Oltre 600mila siriani sono tornati nelle loro case nei primi sette mesi del 2017, soprattutto nella provincia nord-occidentale di Aleppo, liberata dal governo alla fine del 2016. Secondo l’Organizzazione Internazionale per la Migrazione (Iom), il numero dei rimpatriati di quest’anno è quasi uguale all’interno numero dei rimpatriati del 2016. Circa il 67 per cento, più di 400mila persone, sono rientrate nella provincia di Aleppo.

La maggior parte dei 602.759 siriani, che sono tornati nelle loro case tra gennaio e luglio, erano sfollati nella loro patria, mentre l’altro 16 per cento è tornato da Turchia, Libano, Giordania e Iraq. I rimpatriati dalla Turchia e dalla Giordania si riferiscono soprattutto alle provincie di Aleppo e Al-Hasakeh.

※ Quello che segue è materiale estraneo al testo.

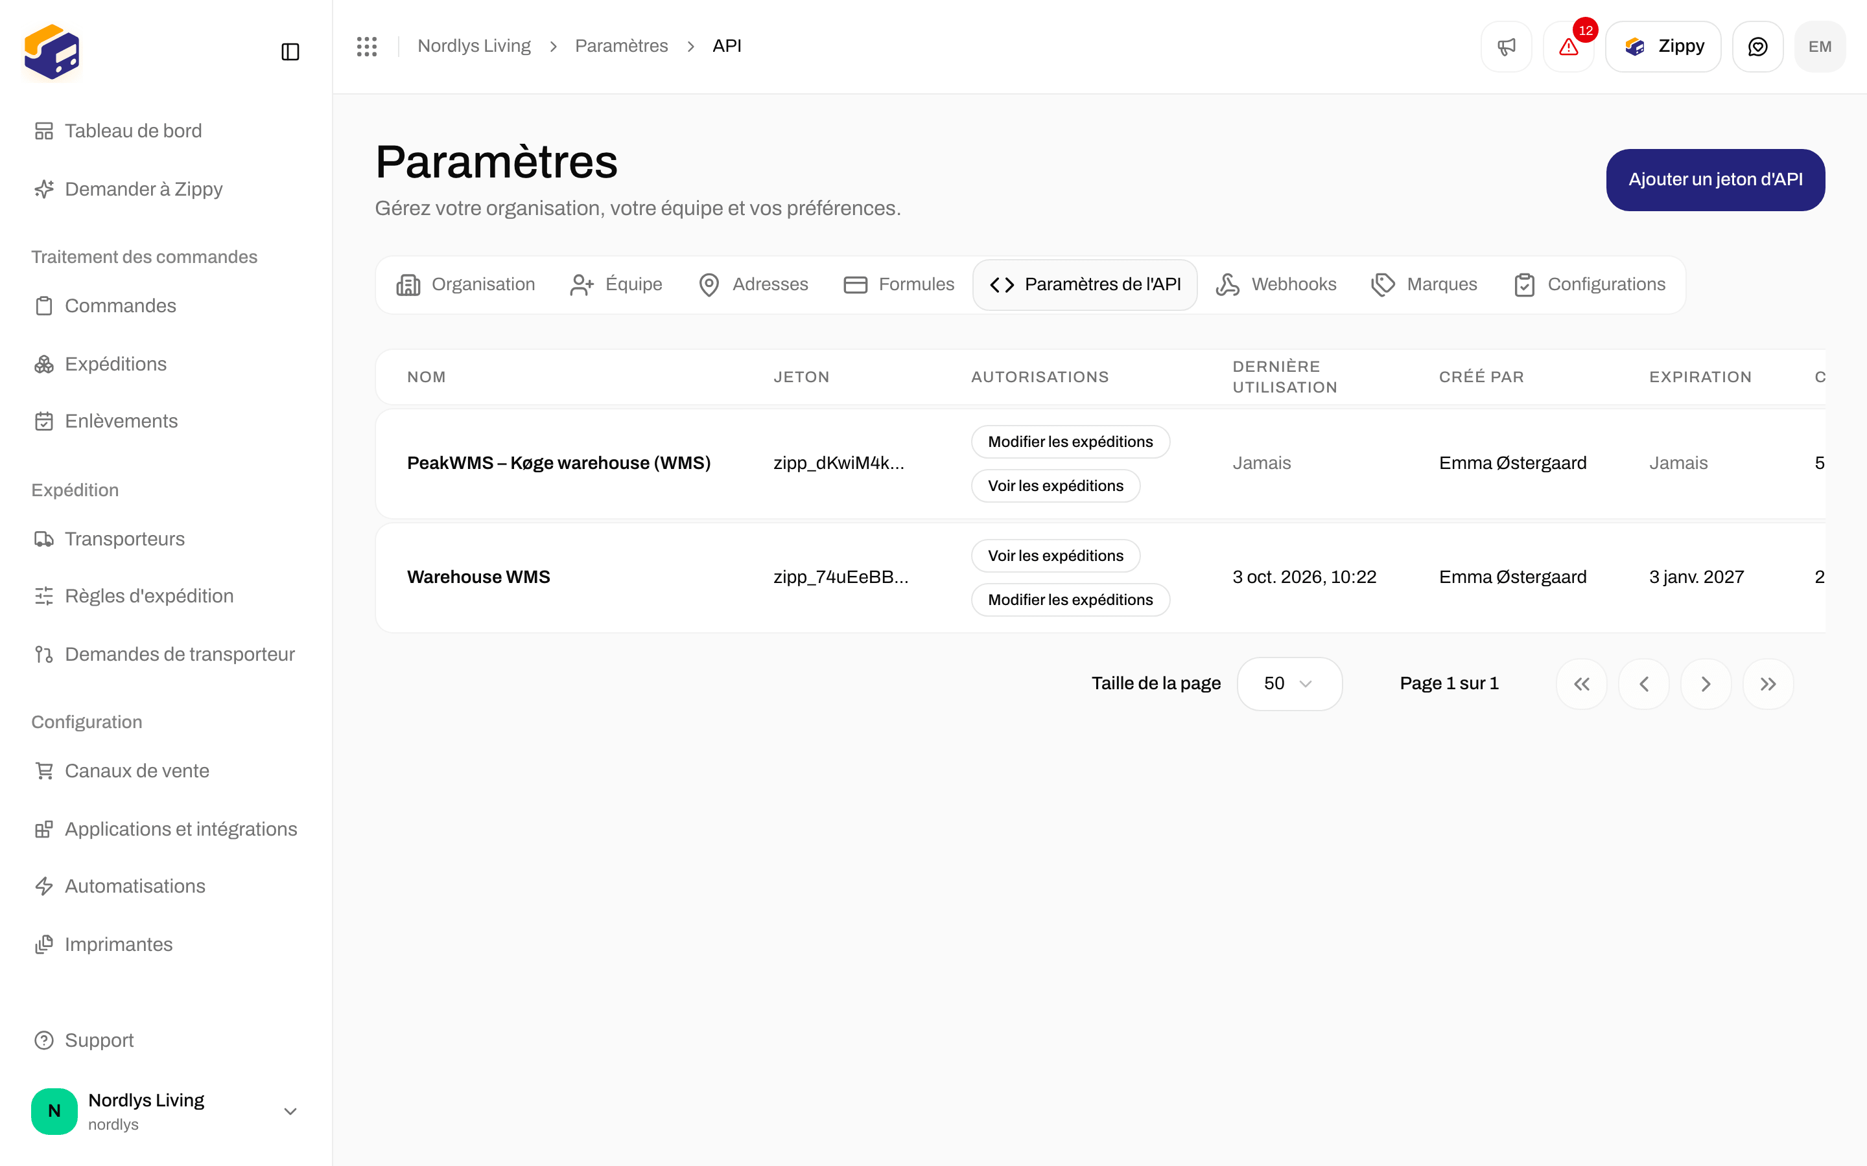This screenshot has width=1867, height=1166.
Task: Click Ajouter un jeton d'API button
Action: (x=1715, y=180)
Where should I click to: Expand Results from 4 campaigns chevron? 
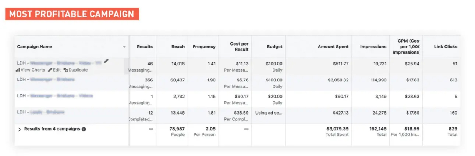point(20,130)
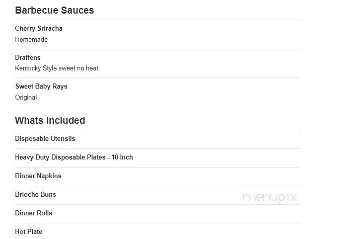Click the Whats Included heading

[50, 120]
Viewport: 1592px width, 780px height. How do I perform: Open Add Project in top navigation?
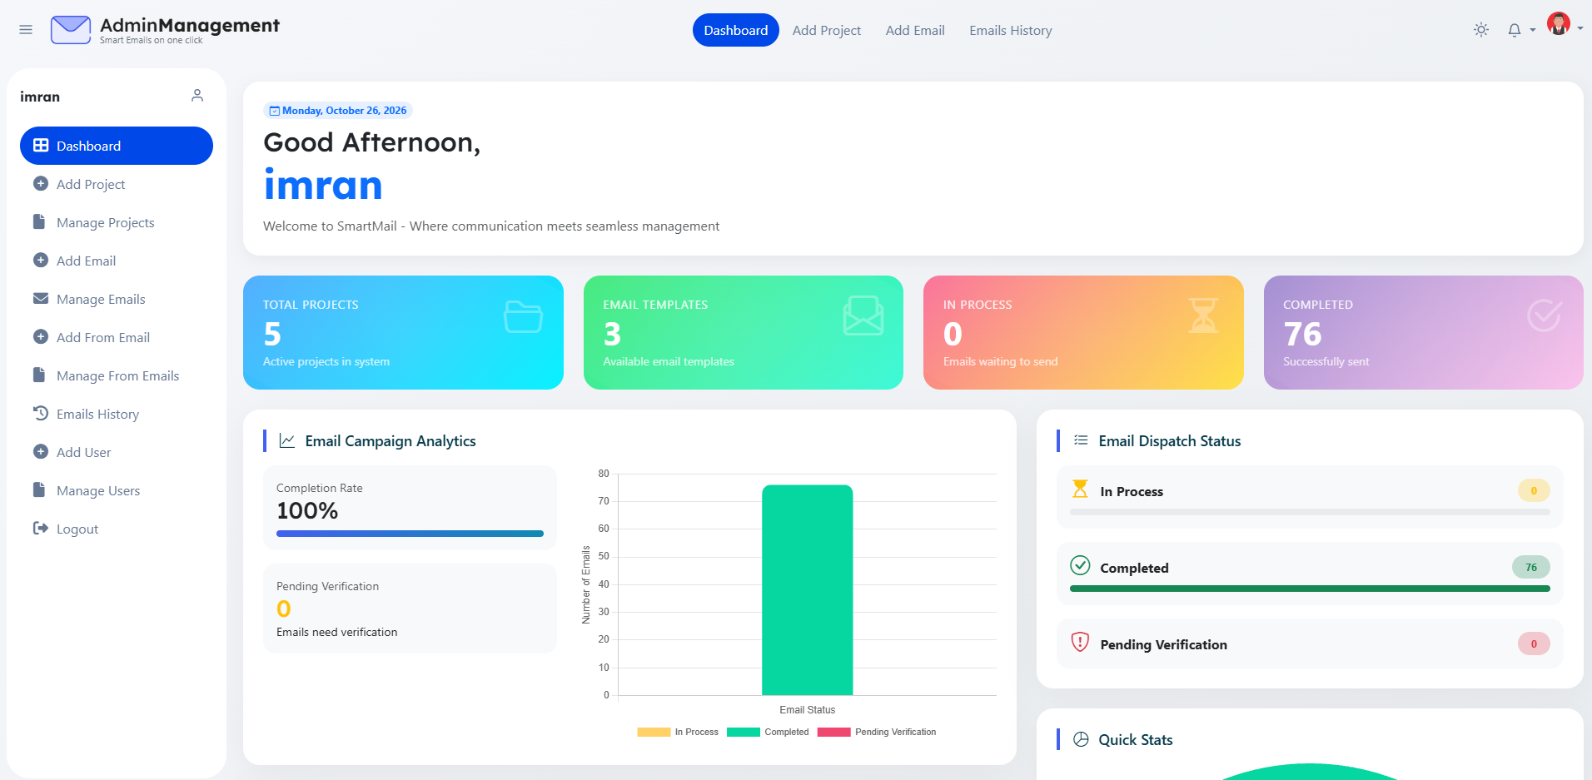[827, 30]
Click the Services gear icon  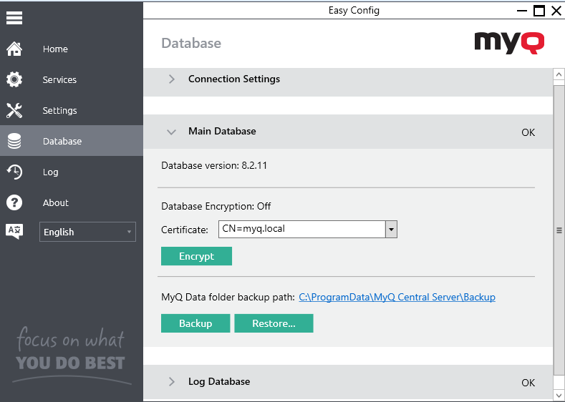click(14, 80)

Il 27 per cento dei rimpatriati ha dichiarato che lo hanno fatto per proteggere i loro beni o proprietà e il 25 per cento si è riferito alla migliorata situazione economica nella loro zona di origine. Altri fattori che hanno dato alla Iom la motivazione del ritorno hanno incluso il peggioramento della situazione economica nel luogo in cui stavano cercando rifugio (14 per cento), questioni sociali o culturali come legami tribali, affiliazioni politiche o qualsiasi ostacolo che impedisse l’integrazione nella loro zona dello spostamento (11 per cento) e il miglioramento della situazione di sicurezza nella loro zona di ritorno (11 per cento). In Siria ci sono ancora più di sei milioni di sfollati interni.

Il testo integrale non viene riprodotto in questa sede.